Film yönetmeni Woody Allen yaklaşan cadı avları konusunda uyardı, işyeri flörtünün sona ereceğine dair komik dramatik korkular her yerdeydi ve gazetecilerden yöneticilere ve Pamela Anderson’a kadar herkes birdenbire feminizmlerinin nerede yalan söylemesi ya da yalan söylememesi gerektiği konusunda ikilemde kaldı. Hill’den yapılan bir anket bile, Amerikalıların %40’ından fazlasının hareketin başladıktan sadece bir yıl sonra çok ileri gittiğini hissettiğini ortaya çıkardı. Ve yine de, beş yıldan fazla bir süre sonra, hayal edebileceğimizden çok daha ileri gittiğini görüyoruz.

2017’nin #MeToo hareketinin neyi başardığını veya başaramadığını kim düşünürse düşünsün, E. Jean Carroll’ın artık sessiz kalmama kararını açıklamasını duymak önemlidir. Onun gerçeğinin bir tanık kürsüsünde dile getirildiğini ve dünyanın dinlediğini duymak, hareketin kültürümüz üzerindeki kalıcı dalgalanma etkilerinin ve öne çıkma risklerini düşünme ve tartma şeklimizin güçlü bir örneğidir.
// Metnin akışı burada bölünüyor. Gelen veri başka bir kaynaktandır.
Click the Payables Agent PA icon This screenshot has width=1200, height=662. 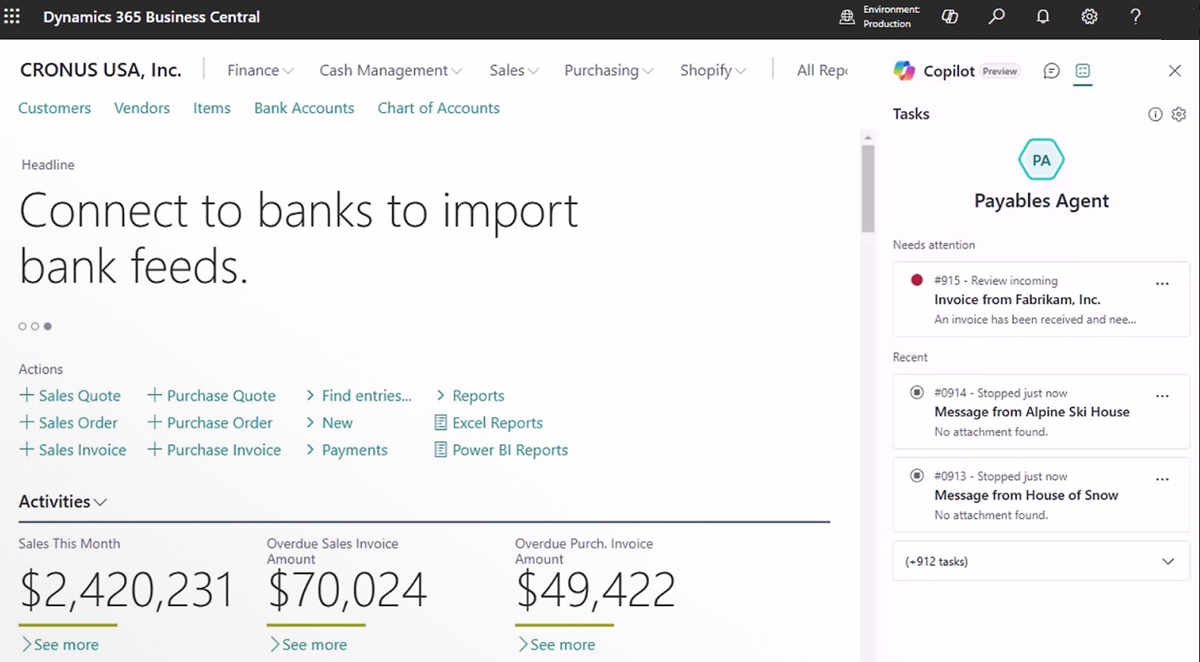(x=1041, y=159)
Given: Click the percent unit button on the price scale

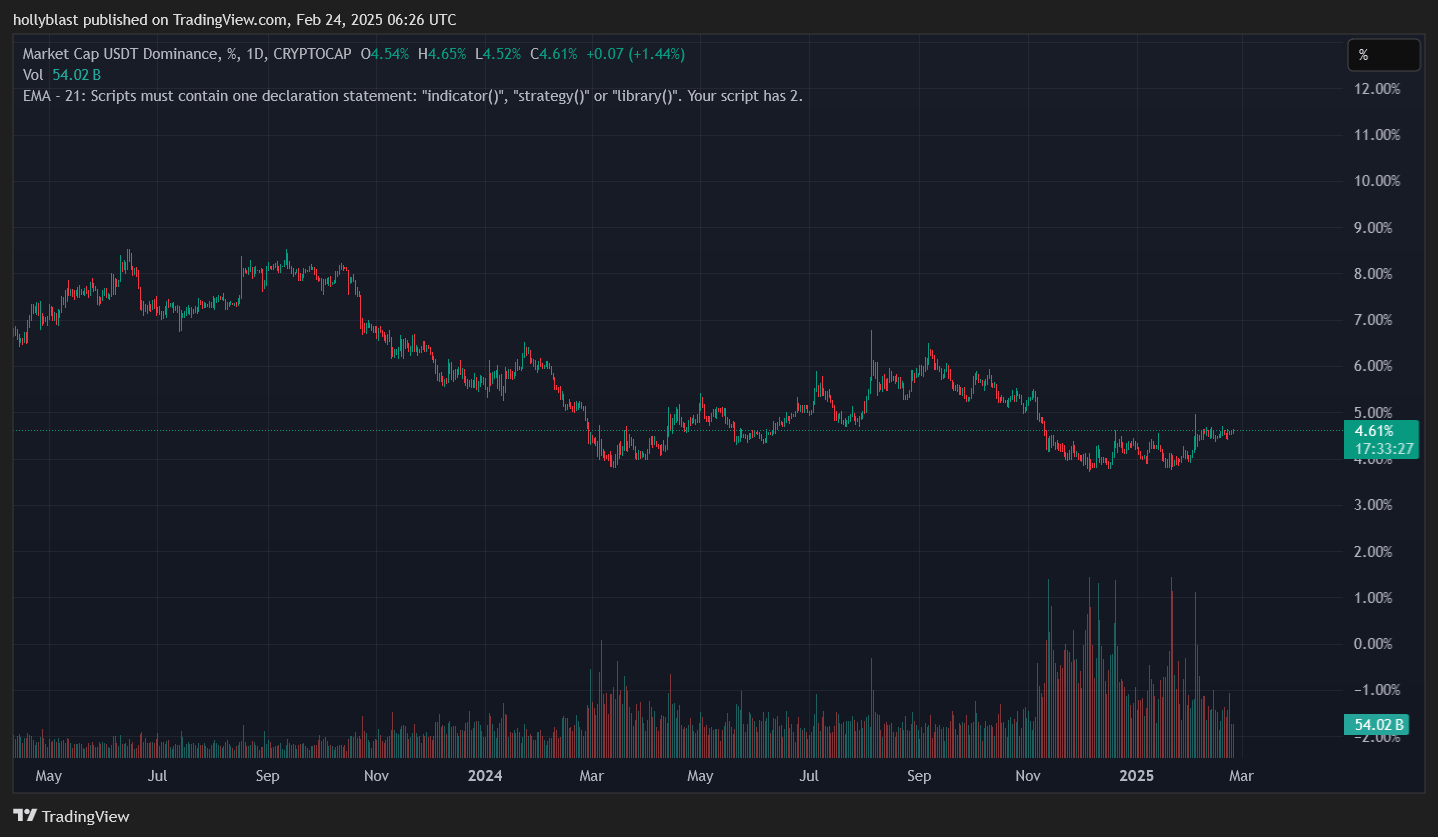Looking at the screenshot, I should (x=1384, y=55).
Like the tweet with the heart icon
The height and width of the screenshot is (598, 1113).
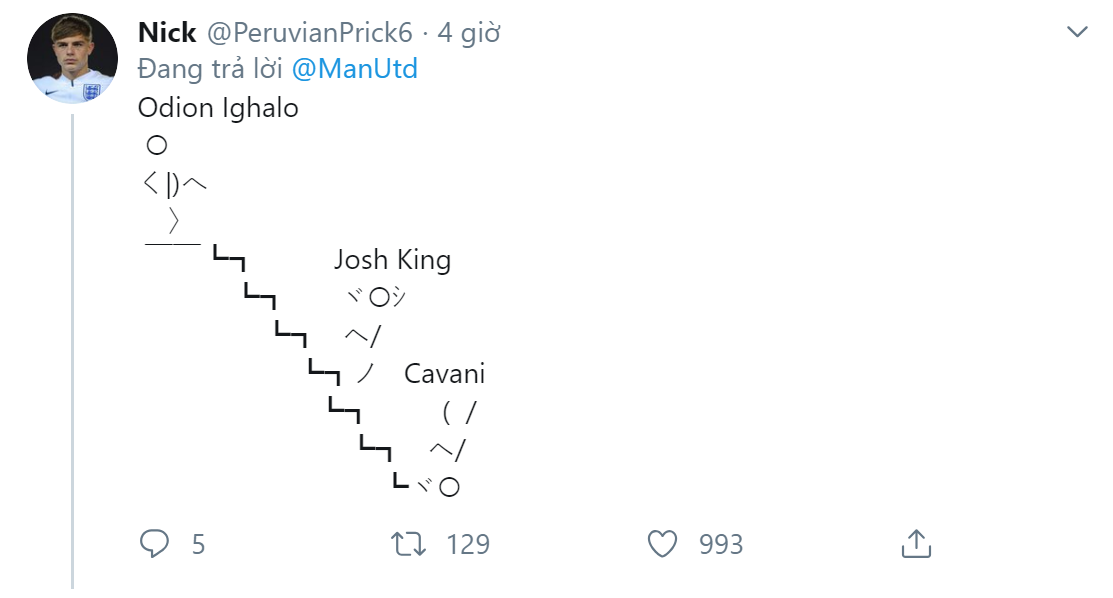coord(662,543)
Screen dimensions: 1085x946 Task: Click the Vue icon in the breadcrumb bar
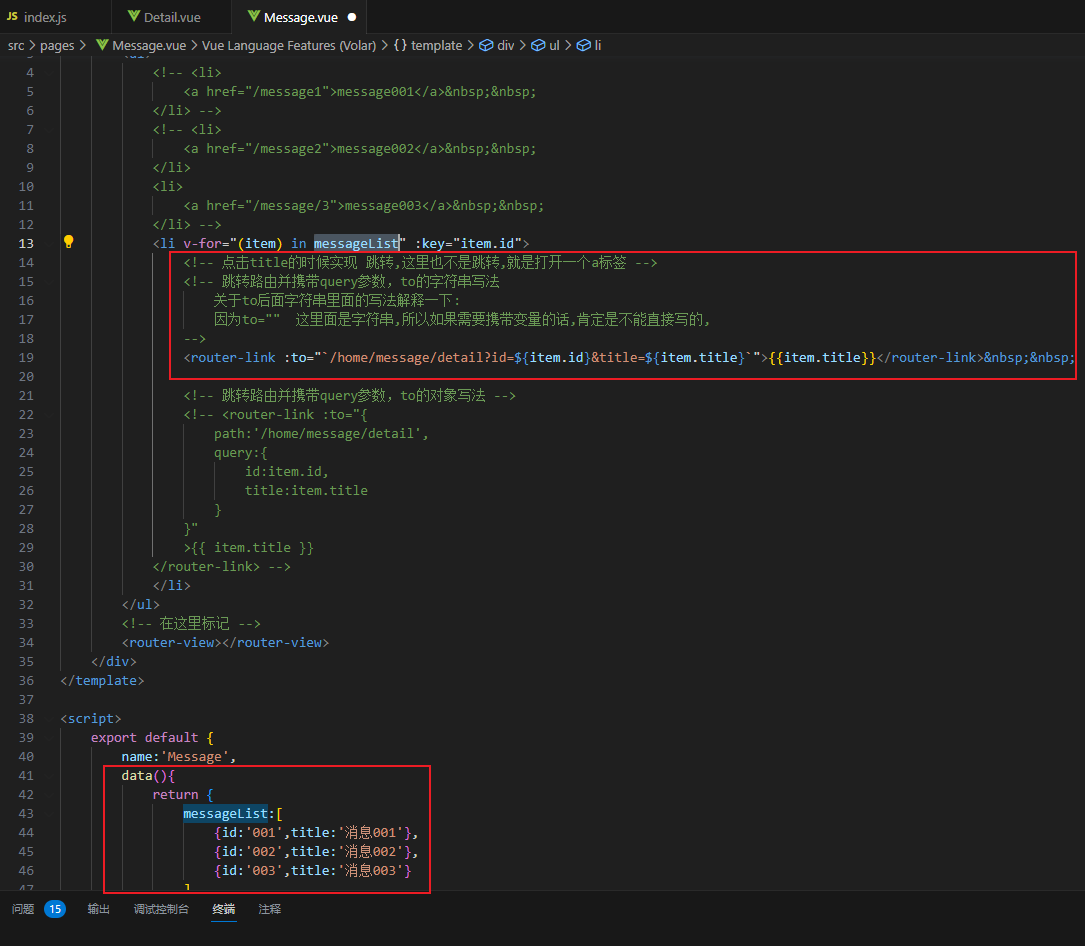coord(101,45)
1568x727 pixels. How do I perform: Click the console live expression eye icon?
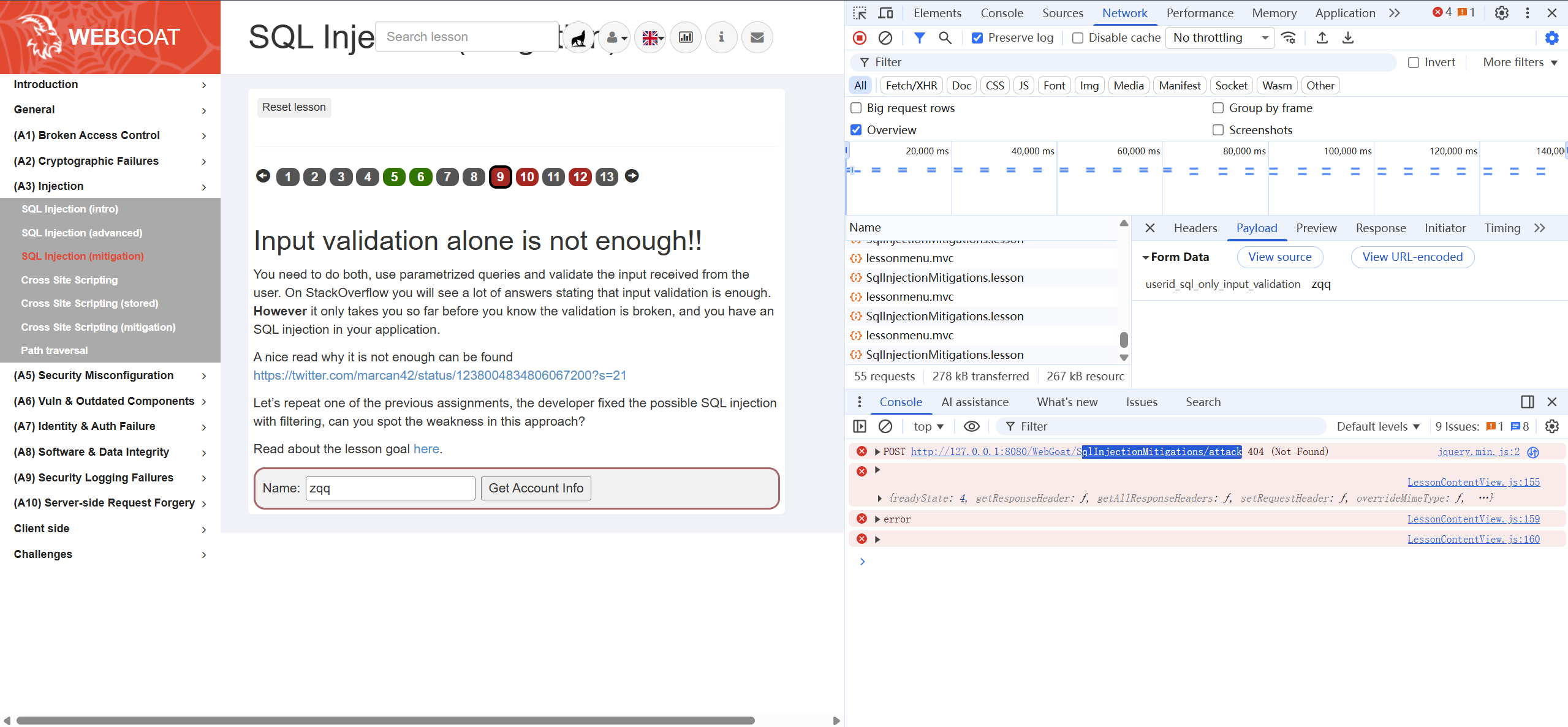(971, 426)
O zamandan beri çok şey değişti ve kadınlarla erkekler arasındaki ücret eşitsizliğinin kapatılmasından işyerindeki sistemik bir güç dengesizliğinin ele alınmasına kadar çok daha fazlasının değişmesi gerekiyor. Ama birkaç yıl içinde Hollywood’un en büyük film patronunu cinsel saldırıdan ABD başkanına kadar yargılayacağımızı kim tahmin edebilirdi?

Carroll bu davayı kazansa da kazanmasa da, bu onun ve Anita Hill ve Christine Blasey Ford dahil ondan önce gelenlerin cesareti, ne kadar yol kat ettiğimizin bir kanıtı. Carroll, mahkemede Trump’ı eylemlerinden sorumlu tutma mücadelesini kaybetse bile, kendi hikayesini herkesin önünde geri alma ve başkalarının da aynı şeyi yapmayı düşünmesi için bir örnek olma becerisini kazandı. Kadınların susturulmasına karşı hareketin bir sonraki bölümü ne olursa olsun, sürekli değişen dalgada başka bir dalga haline geldi.

Amber Tamblyn bir aktör, yazar ve yönetmendir. Son kitabı “Karanlıkta Dinlemek: Sezginin Gücünü Geri Kazanan Kadınlar”.